Sea como fuere, si el objetivo es recuperar la progresividad e igualdad, la única vía para conseguirlo es centrarse fundamentalmente en el IRPF y en el IS. Empezando por este último, es necesario introducir una mínima progresividad según la distinta tipología de sociedades distinguiendo entre entidades cotizadas, pequeñas y medianas empresas (pymes) y compañías que se sitúan entre unas y otras. Es razonable pensar que según cual es el tamaño de la sociedad, mayor es también su capacidad de generar recursos. Los tipos impositivos no deberían ser muy distintos del 20%, 30% y 40% para pequeñas y medianas empresas, entidades de tamaño intermedio y compañías cotizadas, respectivamente. Asimismo, y para evitar el trasvase de rentas del IRPF al impuesto de sociedades, hay que fijar un tipo en el IS equivalente al marginal máximo del impuesto sobre la renta de las personas físicas con la finalidad de gravar las rentas de las entidades que no realizan realmente ninguna actividad económica productiva, sino que son un simple instrumento para aliviar la tributación que les correspondería en el impuesto sobre la renta de las personas físicas. Definir este tipo de sociedades es difícil pero no imposible. En cualquier caso es necesario para evitar y disuadir que las rentas más altas eludan la tributación del IRPF. Y es asimismo necesario revisar la tributación de todos los regímenes especiales, entre otros, el de las SICAV.
Si nos centramos en el impuesto sobre la renta de las personas físicas, dos son las cuestiones esenciales: los tipos y la fiscalidad del capital. Es cierto que según cuál sea esta última se incentiva el consumo y se penaliza el ahorro. A pesar de ello, no hay ninguna razón para que este tipo de rentas tributen de forma distinta que las procedentes del trabajo y de actividades económicas, salvo los dividendos y las rentas y ganancias de capital generadas en más de un año; supuestos para los que existen técnicas para evitar la doble imposición o los efectos negativos que la progresividad produce al aplicar tipos diseñados para rentas generadas hasta un año, a rentas y ganancias de capital generadas en más de un año. Respecto a los tipos, no deberían diferir excesivamente de los del impuesto sobre sociedades. Por ello, parece razonable fijar un tipo marginal máximo del 40%-45% para las rentas que excedan de 150.000 euros.

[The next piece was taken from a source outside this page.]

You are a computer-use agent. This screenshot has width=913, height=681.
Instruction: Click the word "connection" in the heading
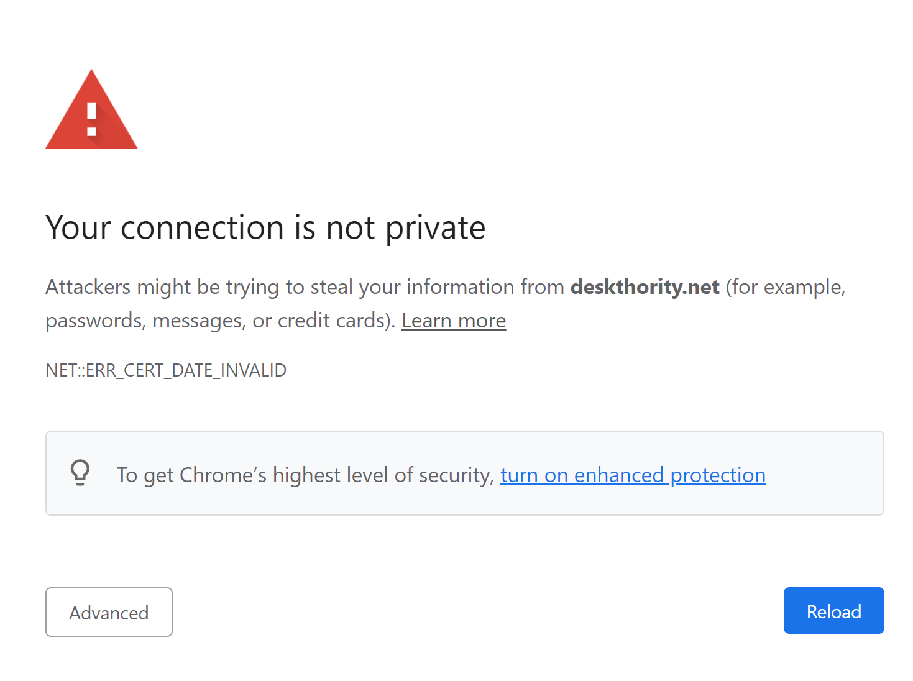click(x=203, y=228)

Con tales reformas es posible reducir la fiscalidad de las rentas bajas y medias y aumentar la de las medias-altas y altas, además de configurar un IS más justo y de revisar los incentivos del impuesto sobre sociedades e IRPF sin perjuicio de mantener los coyunturalmente necesarios teniendo en cuenta que cuantos más sean, mayores han de ser los tipos y viceversa. Un sistema tributario sencillo, neutro y más justo exige reducir, reorientar y simplificar al máximo los incentivos.
Hay que reflexionar igualmente sobre la conveniencia de un impuesto sobre los grandes patrimonios, de una profunda reforma del impuesto sobre sucesiones y donaciones, de una tributación transitoria para las entidades financieras que no reduzcan su riesgo ni aumenten el crédito a particulares y empresas, y de incentivos a las pequeñas y medianas empresas que capitalicen sus beneficios mejorando su estructura económico-financiera. El ajuste en la recaudación, preferiblemente una vez finalizada la crisis, ha de venir a través de los impuestos especiales y del IVA. Recuperar la progresividad e igualdad es una obligación constitucional. Educar a los ciudadanos en la obligación de contribuir al sostenimiento de los gastos públicos en lugar de utilizar los impuestos en clave electoral es una necesidad democrática. Concebirlos como un instrumento de política económica exige no ceder a las presiones. En definitiva, valentía, objetividad y compromiso con el interés general frente al particular.
Antonio Durán-Sindreu Buxadé es profesor de la UPF y socio director de Duran-Sindreu, Abogados y Consultores de Empresa.